Music, along with the other creative arts, is one of the most profound ways in which people express and define the distinctive character of human life. Composing, performing, and listening to music are some of the most fulfilling of our experiences. Listening offers us the opportunity for the sensuous pleasure of listening and moving (in dance), for emotional self-expression, and for bonding with others in shared enthusiasm. Performing brings with it the demands and rewards of communication and cooperation-with band-members and with audience-and supports the development and deployment of highly-refined bodily and expressive skills. Composing can be a powerful intellectual and cultural practice, offering one a route into participating in the rich historical and multicultural traditions of musical expression. Engaging with music, like engaging with philosophy, touches us in every dimension-bodily, emotional, intellectual, interpersonal, cultural, spiritual-of our experience.

My own personal path into music has involved me in the study of jazz music in particular, and since 2005 I have performed regularly in Toronto as a guitarist with my own band, the John Russon Quartet. The band (with the outstanding musicians Nick Fraser, Mike Milligan, and Chris Gale on drums, bass, and saxophone respectively, and, on special occasions, with Tom Richards joining us on trombone) performs my original compositions, as well as interpreting the standard tunes of the jazz repertoire and experimenting with free improvisation. We have just (August 2011) gone into the studio to record our first CD, and it should be available in a few months. It has also been, and continues to be, a major project of mine to develop a community of jazz enthusiasts who will carry on the tradition of appreciating live musical performance in general and jazz music in particular in this age in which recording, downloading, and dj-ing have come to define "music" for most people.

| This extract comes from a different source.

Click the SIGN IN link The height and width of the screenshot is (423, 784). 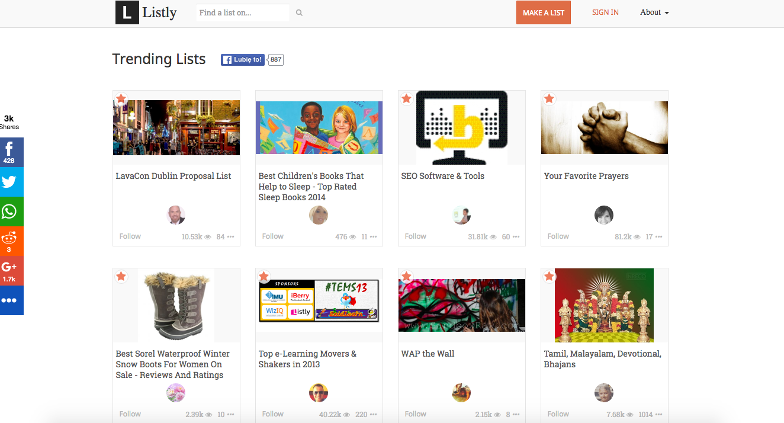tap(605, 12)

I think of both philosophy and music as communal practices first and foremost, and I regularly try to design community activities involving either or both. Currently, I am organizing one series in downtown Toronto.

"Story and Song Night" is a once-a-month event in which a speaker narrates one of the great stories from the world's religious traditions. Stories are among the oldest and most basic of our ways of telling ourselves and each other who we are as people, and the ancient stories that have been handed down for generations remain powerful and provocative resources for thinking about ourselves and our lives. On the fourth Tuesday of each month, a speaker narrates a story she or he has found personally meaningful, and this is followed first by group discussion and then by a set of live music performed by some of the best of Toronto's musicians. The event is hosted by Naco Gallery Cafe (1665 Dundas St. W.).